Without consideration of the disadvantages they bring with them from their home countries, or of the time and resources required to make academic success possible, this pedagogy of acceleration insists that immigrant students and their schools put in double the work to meet increasing academic expectations (Short, 2007). In a supposed equitable system of meritocracy, the efforts of immigrants are ironically not rewarded, and the success of those students who do manage to graduate on time is typically masked by the significantly lower test scores of SIFE and long-term ELL students in their cohorts (NYCDOE, 2009). These policies send the message that immigrants are outsiders and must prove their belonging, their “deservedness” and worthiness of full membership in American society through academic achievement (Newton, 2005; Koelsch, 2009; Garcia & Kleifgen, 2010). As such, educational policies constitute as institutional barriers that maintain the marginalization of immigrant students into the U.S. society and economy.

Supportive Policy Directions to Address the Educational Needs of Newcomer Immigrant Youth

Though the standards for academic achievement are challenging to attain, a pedagogy of acceleration may lead to promising outcomes if and when instructional and comprehensive policies are put in place to provide the support that immigrant adolescents require to make educational success possible. In addition to accountability mandates and stricter graduation requirements, New York City implemented supportive instructional reforms to improve the graduation rates of ELLs across the city under the 2003 Children First reforms. Unlike accountability policies, instructional policies are intended to “build the capacity of all educators to deliver coherent programs and high-quality instruction” that fosters language development and places a singular focus on literacy development (NYCDOE, 2009). The following instructional priorities can conversely have a positive effect on academic outcomes because they target the specific learning needs of newcomers:

  • Effective ways of identifying students with inconsistent schooling;
  • Understanding the academic and literacy competencies of SIFE and long‐term ELLs;
  • Identifying and studying the level of accelerated learning that academic interventions produce;
  • Building a strong native language arts development continuum so that ELLs can enter at any level, from pre‐literacy to Advanced Placement;
  • Identifying native language resources to fill subject matter and conceptual learning gaps;
  • Providing all secondary teachers of ELLs with academic language and literacy professional development; and
  • Enriching secondary educators’ repertoire of skills and strategies to effectively accelerate the achievement of diverse ELL subgroups. (NYCDOE, 2009)

These curricular and instructional reforms are noteworthy and continuation of these supportive policies will hopefully yield positive academic outcomes for this particular group of struggling students.
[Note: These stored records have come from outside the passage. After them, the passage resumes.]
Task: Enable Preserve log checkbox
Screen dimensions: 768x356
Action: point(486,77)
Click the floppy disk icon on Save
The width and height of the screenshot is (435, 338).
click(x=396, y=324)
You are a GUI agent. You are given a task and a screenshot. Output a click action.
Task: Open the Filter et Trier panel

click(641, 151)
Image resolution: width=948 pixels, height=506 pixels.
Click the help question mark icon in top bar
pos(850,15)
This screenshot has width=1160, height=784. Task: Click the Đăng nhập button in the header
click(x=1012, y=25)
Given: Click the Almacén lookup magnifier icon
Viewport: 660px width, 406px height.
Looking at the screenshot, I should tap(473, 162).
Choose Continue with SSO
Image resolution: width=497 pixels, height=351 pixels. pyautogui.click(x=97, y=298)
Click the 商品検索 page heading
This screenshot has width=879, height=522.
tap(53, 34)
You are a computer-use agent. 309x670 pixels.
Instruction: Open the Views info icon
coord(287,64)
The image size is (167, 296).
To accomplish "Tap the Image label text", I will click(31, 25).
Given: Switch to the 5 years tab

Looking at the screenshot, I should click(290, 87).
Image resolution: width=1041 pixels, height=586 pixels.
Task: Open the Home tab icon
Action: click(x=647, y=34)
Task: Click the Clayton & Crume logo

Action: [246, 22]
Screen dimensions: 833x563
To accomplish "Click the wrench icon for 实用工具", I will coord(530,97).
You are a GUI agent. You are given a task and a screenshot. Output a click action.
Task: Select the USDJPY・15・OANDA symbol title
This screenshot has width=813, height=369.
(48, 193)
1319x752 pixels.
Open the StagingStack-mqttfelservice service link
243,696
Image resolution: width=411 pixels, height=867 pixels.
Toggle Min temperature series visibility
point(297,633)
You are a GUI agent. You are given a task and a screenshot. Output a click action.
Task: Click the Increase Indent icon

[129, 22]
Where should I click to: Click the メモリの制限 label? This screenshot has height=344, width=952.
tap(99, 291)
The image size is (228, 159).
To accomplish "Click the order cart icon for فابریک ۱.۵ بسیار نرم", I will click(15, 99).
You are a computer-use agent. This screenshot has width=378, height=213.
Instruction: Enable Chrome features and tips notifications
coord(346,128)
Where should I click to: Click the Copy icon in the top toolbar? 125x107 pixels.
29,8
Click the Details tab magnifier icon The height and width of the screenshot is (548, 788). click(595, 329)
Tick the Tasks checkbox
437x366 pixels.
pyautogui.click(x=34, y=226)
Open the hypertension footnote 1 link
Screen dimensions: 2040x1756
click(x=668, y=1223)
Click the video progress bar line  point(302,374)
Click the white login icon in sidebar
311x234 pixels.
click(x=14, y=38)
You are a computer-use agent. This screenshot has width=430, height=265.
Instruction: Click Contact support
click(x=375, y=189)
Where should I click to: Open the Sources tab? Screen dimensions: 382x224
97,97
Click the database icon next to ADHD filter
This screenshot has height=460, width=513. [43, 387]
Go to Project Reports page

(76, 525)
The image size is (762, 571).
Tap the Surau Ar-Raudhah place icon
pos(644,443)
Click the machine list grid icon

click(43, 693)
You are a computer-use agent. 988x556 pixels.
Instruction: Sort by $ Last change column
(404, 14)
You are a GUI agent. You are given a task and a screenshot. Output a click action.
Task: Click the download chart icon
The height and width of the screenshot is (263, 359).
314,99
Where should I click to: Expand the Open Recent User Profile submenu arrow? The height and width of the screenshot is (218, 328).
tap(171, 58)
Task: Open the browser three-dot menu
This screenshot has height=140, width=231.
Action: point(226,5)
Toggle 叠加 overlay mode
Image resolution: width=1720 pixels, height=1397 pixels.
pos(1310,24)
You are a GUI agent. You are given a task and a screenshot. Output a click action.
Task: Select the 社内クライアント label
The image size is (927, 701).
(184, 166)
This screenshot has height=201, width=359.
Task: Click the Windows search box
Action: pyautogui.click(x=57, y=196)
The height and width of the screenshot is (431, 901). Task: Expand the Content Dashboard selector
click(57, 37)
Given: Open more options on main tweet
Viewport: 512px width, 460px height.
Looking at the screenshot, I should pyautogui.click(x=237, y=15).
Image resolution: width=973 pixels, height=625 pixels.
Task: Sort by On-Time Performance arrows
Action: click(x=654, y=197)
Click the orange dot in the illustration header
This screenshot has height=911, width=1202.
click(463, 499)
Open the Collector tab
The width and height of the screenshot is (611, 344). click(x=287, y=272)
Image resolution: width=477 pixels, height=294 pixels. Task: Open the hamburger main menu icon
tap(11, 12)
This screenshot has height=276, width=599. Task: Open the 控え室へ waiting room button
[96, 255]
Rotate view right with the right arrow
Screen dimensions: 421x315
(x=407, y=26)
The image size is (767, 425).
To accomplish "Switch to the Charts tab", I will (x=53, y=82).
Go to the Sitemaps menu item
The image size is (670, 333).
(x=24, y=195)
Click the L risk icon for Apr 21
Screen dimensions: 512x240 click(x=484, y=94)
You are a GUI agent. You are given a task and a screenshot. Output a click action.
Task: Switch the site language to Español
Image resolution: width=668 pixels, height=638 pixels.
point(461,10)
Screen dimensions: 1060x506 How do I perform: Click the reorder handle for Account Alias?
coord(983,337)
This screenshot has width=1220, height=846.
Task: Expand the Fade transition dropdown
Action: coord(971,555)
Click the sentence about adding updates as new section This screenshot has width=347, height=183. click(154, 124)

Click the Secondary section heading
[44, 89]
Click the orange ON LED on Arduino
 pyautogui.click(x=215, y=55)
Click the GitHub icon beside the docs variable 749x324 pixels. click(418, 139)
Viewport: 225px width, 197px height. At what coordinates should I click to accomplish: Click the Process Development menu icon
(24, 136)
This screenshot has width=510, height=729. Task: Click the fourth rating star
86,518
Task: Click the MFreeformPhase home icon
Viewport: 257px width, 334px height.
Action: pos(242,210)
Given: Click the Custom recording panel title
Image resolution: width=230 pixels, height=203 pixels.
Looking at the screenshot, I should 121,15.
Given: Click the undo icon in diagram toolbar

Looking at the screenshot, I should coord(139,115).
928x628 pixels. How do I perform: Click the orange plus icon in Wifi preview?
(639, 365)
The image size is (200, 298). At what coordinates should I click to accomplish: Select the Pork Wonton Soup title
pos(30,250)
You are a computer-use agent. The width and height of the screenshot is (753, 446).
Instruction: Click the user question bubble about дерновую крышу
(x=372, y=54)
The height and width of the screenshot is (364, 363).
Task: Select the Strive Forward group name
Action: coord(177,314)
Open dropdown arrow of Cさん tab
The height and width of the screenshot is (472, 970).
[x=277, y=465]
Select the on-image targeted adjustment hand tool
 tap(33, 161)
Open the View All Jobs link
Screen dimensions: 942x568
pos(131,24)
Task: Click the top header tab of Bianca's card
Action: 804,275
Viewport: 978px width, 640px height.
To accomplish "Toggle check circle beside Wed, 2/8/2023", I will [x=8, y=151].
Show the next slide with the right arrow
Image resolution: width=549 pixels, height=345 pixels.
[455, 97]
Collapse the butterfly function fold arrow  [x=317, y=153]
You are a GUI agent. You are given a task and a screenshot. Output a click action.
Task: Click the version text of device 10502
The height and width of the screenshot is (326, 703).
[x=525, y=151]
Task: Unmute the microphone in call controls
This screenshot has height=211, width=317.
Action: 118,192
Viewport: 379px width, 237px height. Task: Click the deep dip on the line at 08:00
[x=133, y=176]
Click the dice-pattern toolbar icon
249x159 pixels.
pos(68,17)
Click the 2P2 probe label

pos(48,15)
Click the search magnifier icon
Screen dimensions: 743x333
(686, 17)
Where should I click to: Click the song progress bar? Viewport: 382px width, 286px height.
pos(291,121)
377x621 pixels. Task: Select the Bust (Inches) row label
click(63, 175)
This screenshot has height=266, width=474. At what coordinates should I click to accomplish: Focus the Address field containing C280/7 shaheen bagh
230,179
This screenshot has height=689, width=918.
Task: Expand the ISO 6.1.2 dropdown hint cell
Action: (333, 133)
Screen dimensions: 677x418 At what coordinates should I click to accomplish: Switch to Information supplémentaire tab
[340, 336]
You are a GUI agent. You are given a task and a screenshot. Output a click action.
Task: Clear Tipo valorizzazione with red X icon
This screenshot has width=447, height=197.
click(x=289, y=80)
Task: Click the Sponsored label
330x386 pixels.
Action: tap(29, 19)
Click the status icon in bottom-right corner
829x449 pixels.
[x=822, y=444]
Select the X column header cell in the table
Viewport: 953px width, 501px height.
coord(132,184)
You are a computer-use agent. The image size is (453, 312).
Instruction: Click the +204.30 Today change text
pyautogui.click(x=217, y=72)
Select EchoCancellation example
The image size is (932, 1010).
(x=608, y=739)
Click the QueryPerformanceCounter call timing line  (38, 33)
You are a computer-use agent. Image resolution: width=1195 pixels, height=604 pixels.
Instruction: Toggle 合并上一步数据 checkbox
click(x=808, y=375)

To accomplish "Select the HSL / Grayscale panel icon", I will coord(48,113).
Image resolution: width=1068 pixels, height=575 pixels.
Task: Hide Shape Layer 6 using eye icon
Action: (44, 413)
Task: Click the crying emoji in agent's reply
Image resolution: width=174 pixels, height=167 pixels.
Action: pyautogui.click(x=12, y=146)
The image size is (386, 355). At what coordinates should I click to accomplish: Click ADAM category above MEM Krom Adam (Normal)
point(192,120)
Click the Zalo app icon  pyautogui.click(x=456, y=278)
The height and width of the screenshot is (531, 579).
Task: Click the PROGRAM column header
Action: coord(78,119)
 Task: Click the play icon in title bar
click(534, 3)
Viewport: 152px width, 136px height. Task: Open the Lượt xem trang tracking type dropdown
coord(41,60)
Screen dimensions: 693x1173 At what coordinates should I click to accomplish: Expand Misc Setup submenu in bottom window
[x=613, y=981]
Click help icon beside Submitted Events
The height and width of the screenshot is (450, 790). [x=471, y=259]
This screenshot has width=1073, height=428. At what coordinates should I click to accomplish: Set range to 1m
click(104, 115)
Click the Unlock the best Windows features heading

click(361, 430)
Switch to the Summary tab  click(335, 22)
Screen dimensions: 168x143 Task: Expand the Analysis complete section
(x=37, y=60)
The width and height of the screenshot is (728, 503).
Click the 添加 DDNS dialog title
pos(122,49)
As well, between 2011 and 2012, an unprecedented 50 new bilingual programs were opened, with an additional 65 schools planning to open bilingual programs as of 2013 (NYCDOE, 2013). Approximately 76% of ELLs are contained in English as a Second Language programs, so the proliferation of bilingual programs, as well as high schools that serve over-aged ELLs, is a welcome move in the right direction. The city has devoted resources to designing secondary school programs that serve newcomers and doubled the number of high schools exclusively serving this population. The Office of ELLs provided over $3 million in grants since 2004 and professional development for schools that have a proven track record of strategically serving SIFE students (NYCDOE, 2013).

Yet, educating immigrant students often requires supplemental time, specialized resources and programs, and extraordinary levels of funding to support such reforms. Unfortunately, the commitment to fund and invest in these opportunities has not been proportional to the actual need. In the aftermath of the 2008 economic recession, Short and Boyson noticed a sharp decline in the number of programs that specifically served SIFE and newcomer adolescents across the country (2012). Some states with fiscal shortfalls had to limit the time available for these students to be enrolled in support programs (Short & Boyson, 2012).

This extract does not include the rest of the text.